* _Directions_
1. In the news story about cuts to Senate Republicans' projects, copy everything from "Those senators contacted" down to "in the balance.", swapping "constituents" for "voters".
2. Write the next part of the news story about cuts to Senate Republicans' projects, picking up after its final sentence.

* _Document text_
○ ○ ○

Senate R's Stung By Work Project Cuts
- Team MIRS
- 3 days ago
- 2 min read
(Source: MIRS.news, Published 12/11/2025) As many as 163 community enhancement grants and infrastructure projects asked for by legislators last year were included in the $644.9 million in carryover programs and projects denied by House Republicans on Wednesday, including 20 asked for by seven Senate Republican members, according to a list obtained by MIRS.
Those senators contacted said they were not pleased to see projects designed to assist rural hospitals, roads and infrastructure get stopped midstream, but they expressed hope that the projects can get negotiated back into the budget through a supplemental spending bill early next year.

Republicans and Democrats alike were scrambling Thursday, speaking with their constituents about the status of their project that's now in the balance.
Sen. Joseph Bellino Jr. (R-Monroe) requested $3.5 million for Hillsdale Hospital, an independent rural healthcare provider that's more than an hour away from Detroit, Ann Arbor and Kalamazoo.

○ ○ ○

* _Dataset records_

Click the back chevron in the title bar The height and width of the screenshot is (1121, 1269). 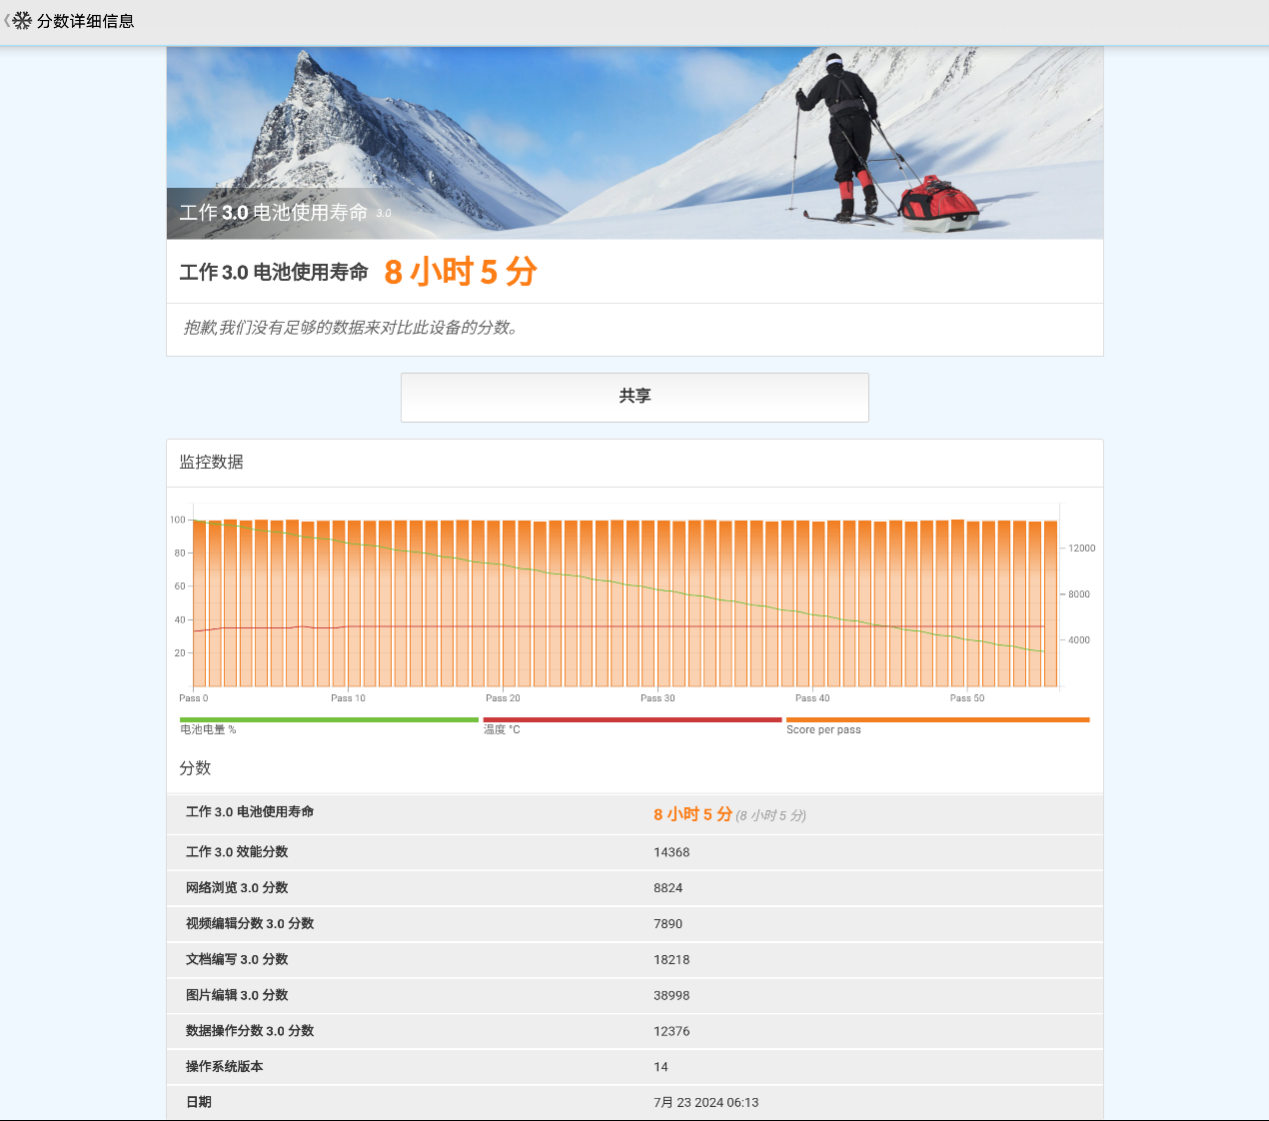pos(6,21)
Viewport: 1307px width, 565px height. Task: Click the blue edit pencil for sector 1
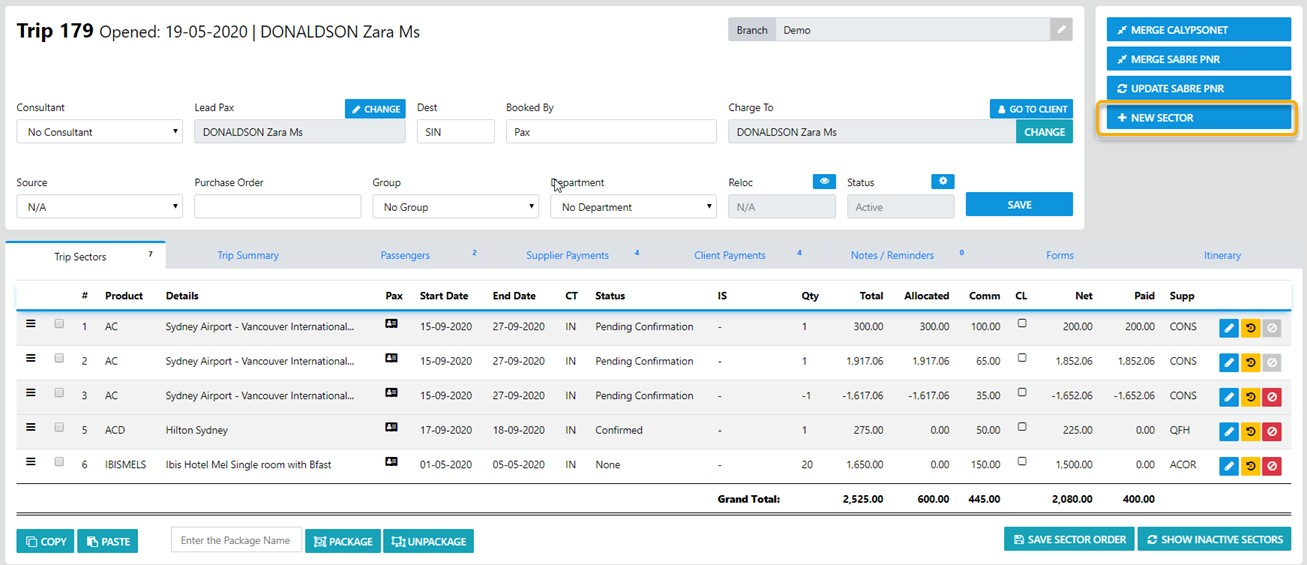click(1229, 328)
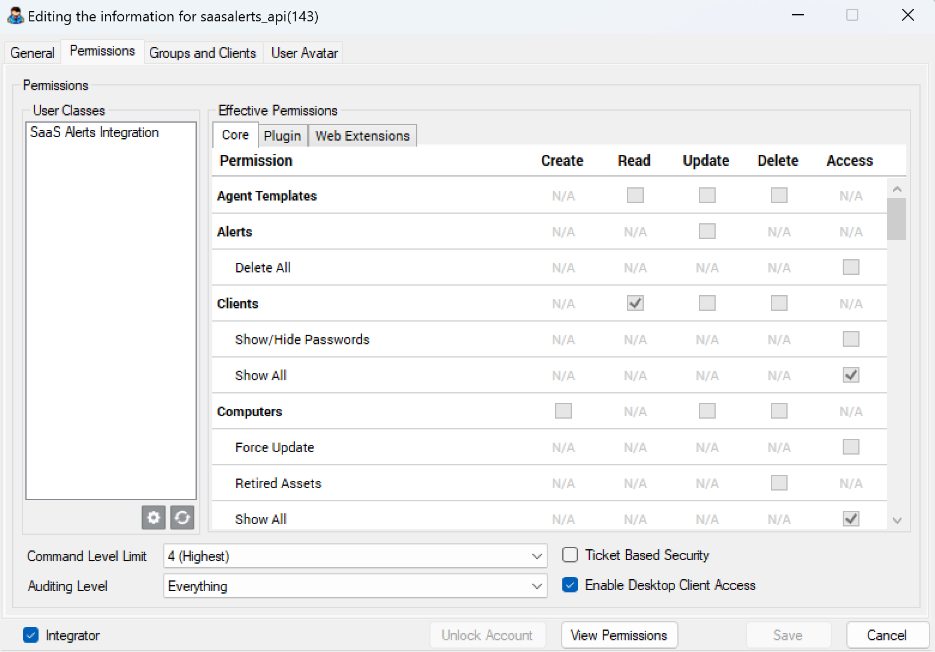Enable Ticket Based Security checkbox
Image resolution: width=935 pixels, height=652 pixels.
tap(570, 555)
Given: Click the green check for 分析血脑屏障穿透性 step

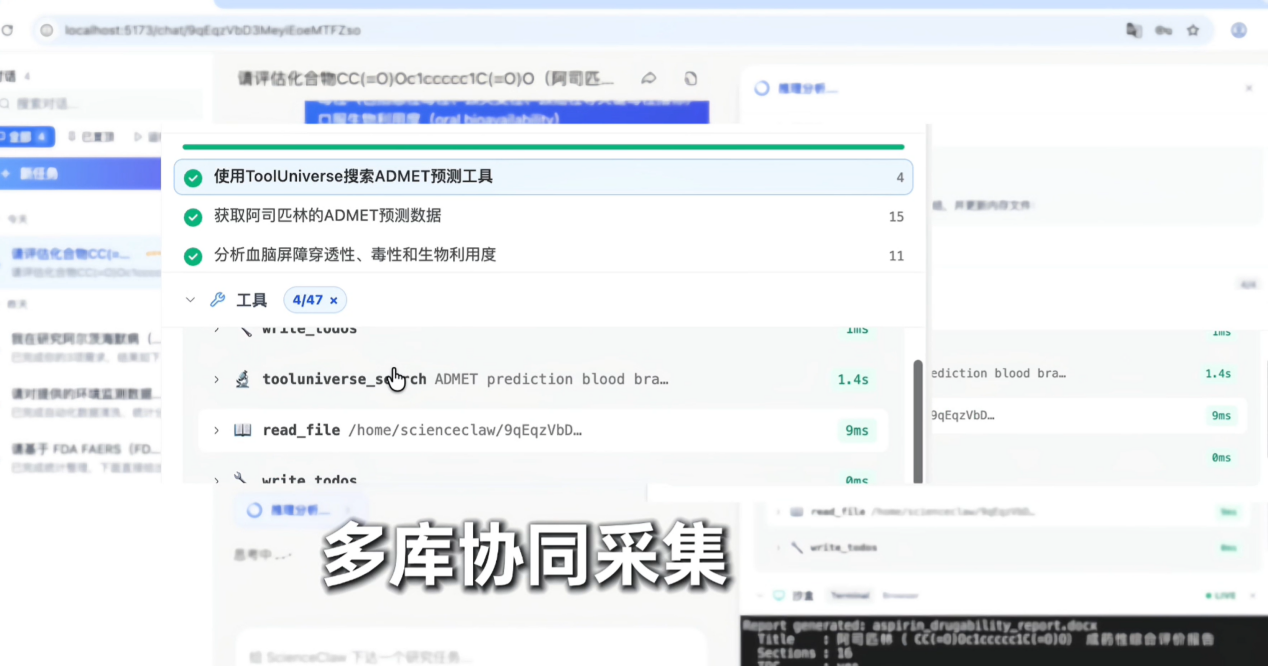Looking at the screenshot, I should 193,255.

○ ○ ○

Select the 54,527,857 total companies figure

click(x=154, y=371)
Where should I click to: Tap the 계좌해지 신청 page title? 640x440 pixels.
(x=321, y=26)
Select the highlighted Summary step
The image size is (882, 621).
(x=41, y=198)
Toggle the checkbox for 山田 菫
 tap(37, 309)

○ ○ ○

* _Responses for each task_
1.
Those senators contacted said they were not pleased to see projects designed to assist rural hospitals, roads and infrastructure get stopped midstream, but they expressed hope that the projects can get negotiated back into the budget through a supplemental spending bill early next year.

Republicans and Democrats alike were scrambling Thursday, speaking with their voters about the status of their project that's now in the balance.

2.
So far, the hospital has received nearly $900,000 of the $3.5 million Bellino sponsored, and about 30 days ago, it submitted bills for more than $1.6 million.
"I'm not really happy about this because I wasn't working hard to get money for a park, for a big billionaire private business or some BS bullshit. … This is a rural hospital, and we're losing rural hospitals every year in Michigan," Bellino said. "Those people in Hillsdale, why should they have to drive three hours to go to a hospital or two hours? It's bull crap."
He called the rejection of work projects a "part of the game here in Lansing," committing to doing whatever he can to get the money back.
But on the other hand, Bellino did say he knows departments use work project money "as a slush fund," collecting interest and doling money out over three or four-year periods.
Sen. Mark Huizenga (R-Walker) sponsored $3 million for the West Michigan Sport Complex, which has been fully dispersed; $1 million for the Van Andel Institute – which hasn't received anything because it did not commensurate the expenses the money would have covered – and $1 million to expand the Krause Memorial Library in Rockford. Huizenga said following a stakeholder conversation, he learned more than $400,000 had been dispersed to the library.
"It was a complete surprise when I heard the news last night when I was driving home," Huizenga said. "I didn't, frankly, fully understand that just one chamber could do this without the other chamber supporting or the Governor."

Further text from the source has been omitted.